WPC Woodhead and myself who referred the case to the Helping Hands team were both delighted with the outcome and praised the volunteers for their quick response and the dramatic difference they made.


After - a resident with some of the LDS 'Helping Hands' volunteers

Friday, 11 June 2010

Isabelle and Megan

I saw Isabelle and Megan this last weekend and got a great photo of them talking to each other. I hope they always stay this happy with each others company!

Megans love of the camera is frighteningly like her grandfathers, another keen photographer or a budding politician perhaps......

Gareth gets married

Last weekend Gareth my fellow councillor got married. A lovely wedding and a beautiful bride. I hope they are both very happy together. I got a few snaps, but sure we will see much better photos of the wedding later.

Tuesday, 8 June 2010

Farnborough Football Club approach the Council for money

I have been assigned to three council committees: Environment Panel, Farnborough Business and Community Panel and Leisure and Youth Panel.

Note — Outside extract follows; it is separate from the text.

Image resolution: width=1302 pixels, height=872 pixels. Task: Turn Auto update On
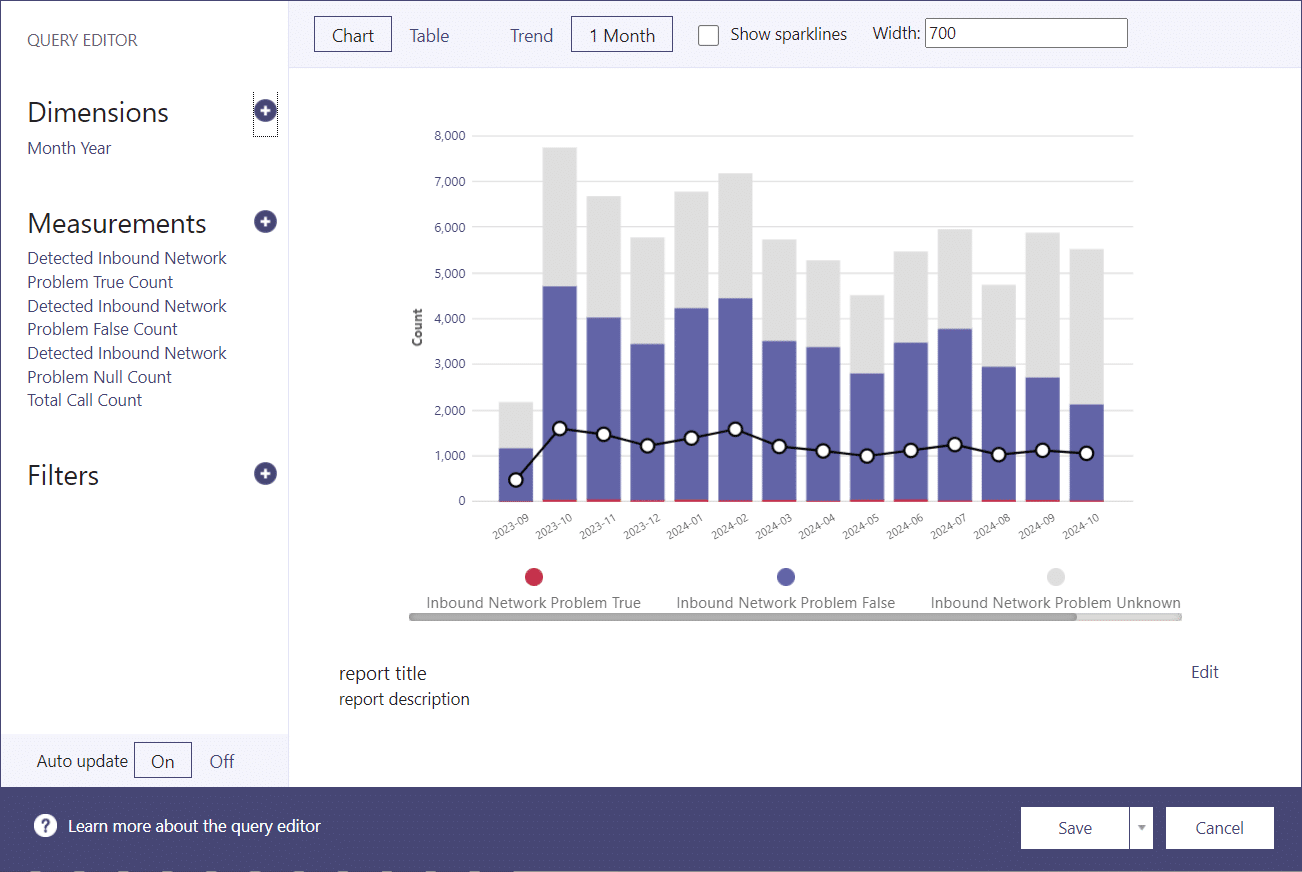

Last night I attended the first meeting of the Leisure and Youth panel. The first meeting of the year we elect a chairman, and I am pleased Ken Muschamp was re-elected with Sue Carter as his vice chairman.

We then had a presentation from Farnborough Football Club, which essentially was a request for £300,000 from the new owner Simon Hollis. Simon is a very nice chap, and obviously committed to football. He has put a huge amount of money into the club and spoke passionately about the game and about the vision he has for a new stadium.

Our panel has no authority to give money. That, under the cabinet system, is left to a group of seven councillors who get most of their decisions endorsed by the council as a whole. Under the political system we have, this effectively means that with a good Conservative majority it is highly unlikely that any decision the cabinet make will be overruled by council. Officers particularly like this system, as one can imagine. So the role of panels that I serve on is to advise or feedback to cabinet. It is a good opportunity to 'test the water' before a decision, and to 'scrutinise' after a decision.

I personally prefer the 'consultation before a decision' approach that our cabinet take. And the football club is a good example of that.

The presentation from the club lacked imagination in my view. I think we have potentially an exciting opportunity to build a 'coalition of support' for an inspirational project drawing on a few important themes:
1. Football Club under new management and with a growing supporter base.
2. Located in a deprived area with challenges that football can help tackle.
3. Close proximity to schools and colleges that can add an important educational dimension.
4. Good location, close access to M3

The challenges are:
1. No money anywhere, in fact it is a time of huge reductions and cuts.
2. Two football clubs in the Borough competing for money.
3. The club is a private company, not a social enterprise.
4. The club already has outstanding debts to the Council.

Positive factors:
1. Council own the land.
2. New management of the club that are enthusiastic and want to make a difference.

I am sure there are more that could be added to the above, but that is just a quick empty of my brain onto paper, which you will not be surprised did not take long.

My view for what it is worth is that we obviously have a talented chairman of the club, that is enthusiastic. The council is also talented and enthusiatic. And I think the two working together could come up with an imaginative solution that could achive a number of objectives that could benefit the club and the community without the Council giving a huge amount of money at a time of radical spending cuts.

The panel under the leadership of the chairman Ken Muschamp had an animated discussion after which the chairman summerised the feelings of the panel which will be passed on to the cabinet.

What would you do? What advice would you give to cabinet?